--- Reading text ---
1. A method for the continuous manufacturing of electric cables having a metal sheath, in which, in a multi-step forming station, a thin metal strip is formed around a cable core into a tube of a greater diameter than the cable core, the strip forming this tube being guided in the last step of the forming station by a forming ring or a pair of concave rollers with vertical axes by which the edges of the metal strip are held abutting each other, and in which the edges of the metal strip are butt-welded by an electric arc welding apparatus under a protective gas atmosphere downstream of the said forming ring or pair of rollers. and in which the welded tube is drawn off by clamps of a split-clamp endless belt or chain

draw-off device and conveyed thence to a corrugating device corrugating the welded tube annularly or helically, the corrugations being formed deep enough to grip the cable core.

2. A method according to claim 1, in which the metal strip is cleaned and degreased in a continuous way by an organic solvent before entering the forming station, the solvent being preferably trichloroethylene or perchloroethylene.

3. A method according to claim 2 in which first a liquid solvent is sprayed against both sides of the metal strip and then a solvent vapour is sprayed against both sides of the metal strip.

4. A method according to any one of claims 1 to 3 in which the metal strip is trimmed at its edges before forming it into a tube.

5. A method according to any one of claims 1 to 4, in which, in the first forming step performed in the multi-step forming station, only the edges of the metal strip are deformed plastically, the radius of curvature of the edges of the metal strip corresponding to the radius of the curvature of the formed tube.

6. A method according to any one of claims 1 to 5, in which the intensity of the welding current is regulated in relationship to the speed of the tube.

7. A method according to any one of claims 1 to 6, in which the welded tube is calibrated just before entering the splitclamp draw-off device.

8. A method according to claim 7 in which the welded tube is calibrated with the help of concave calibrating rolls.

9. A method according to any one of the claims 1 to 8, in which the welded tube has a lubricant applied to it before corrugating.

10. A method according to claim 9, in which the welded tube with the lubricant applied to it is guided through a closely fitting sleeve immediately before corrugating.

11. A method according to claim 10, in which. downstream of the sleeve, a freely rotatable annular corrugator disc, which is fixed eccentrically and inclined to the axis of the tube in a rotatably driven corrugator head, rolls on the surface of the welded tube, forming thereby the corrugations.

--- Tasks for this exercise ---
1. Rewrite the cable sheathing claims starting at "draw-off device and" and ending at "the cable core.", putting "corrugation unit" in place of "corrugating device".
2. Which organic solvents does claim 2 of the cable sheathing claims name as preferred for cleaning the metal strip?

--- Records supplied ---
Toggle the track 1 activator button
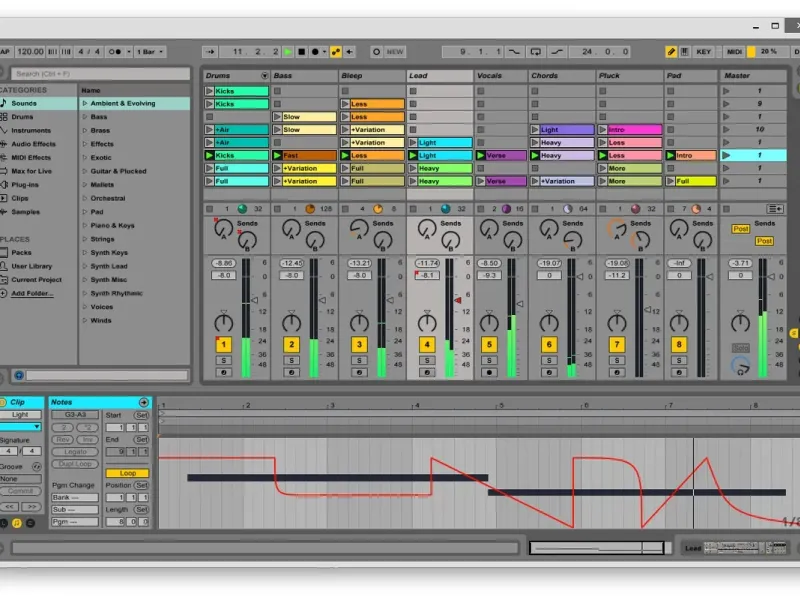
...
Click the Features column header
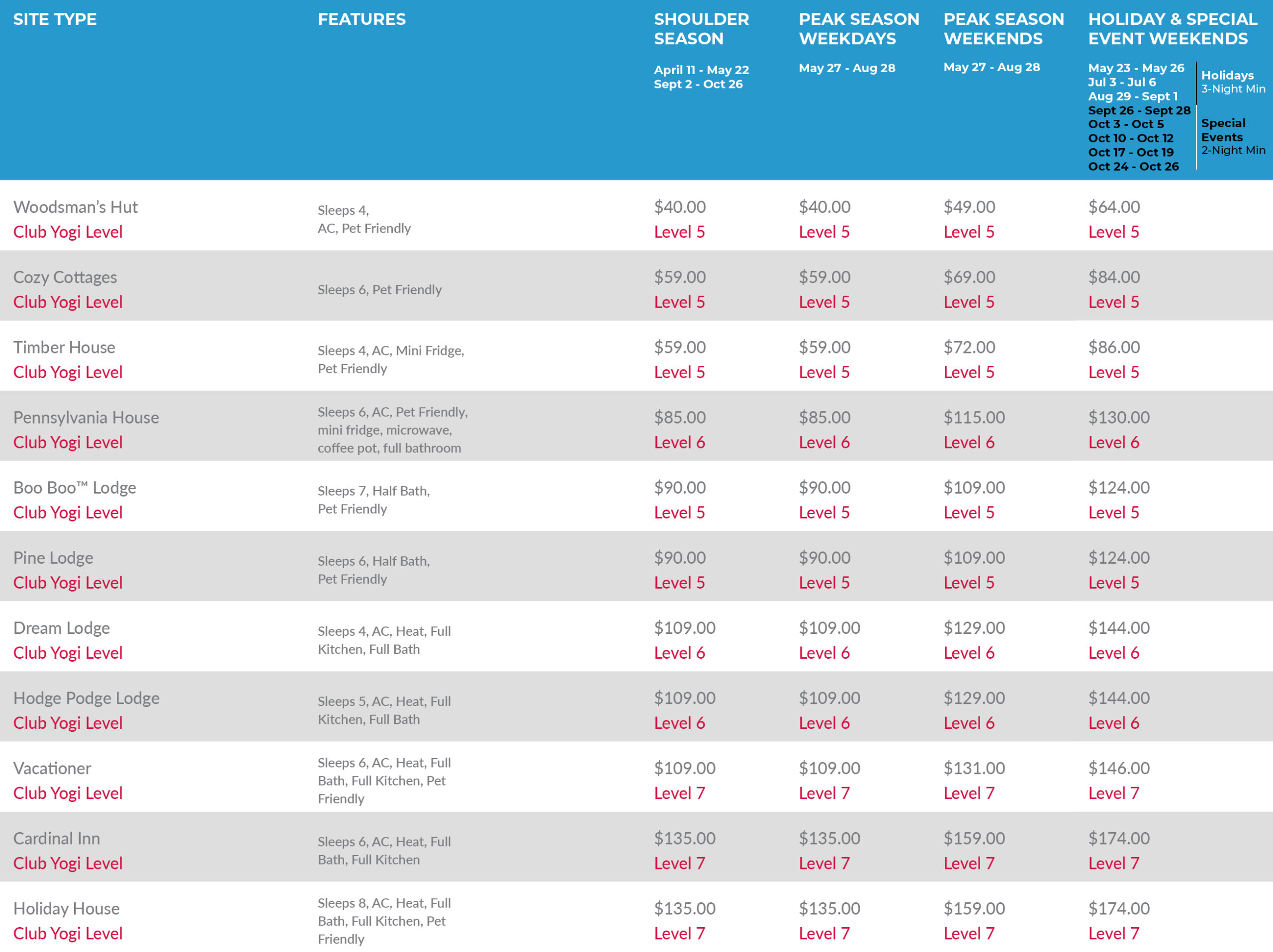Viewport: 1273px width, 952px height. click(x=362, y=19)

--- Responses to the exercise ---
1.
draw-off device and conveyed thence to a corrugation unit corrugating the welded tube annularly or helically, the corrugations being formed deep enough to grip the cable core.

2. Trichloroethylene or perchloroethylene.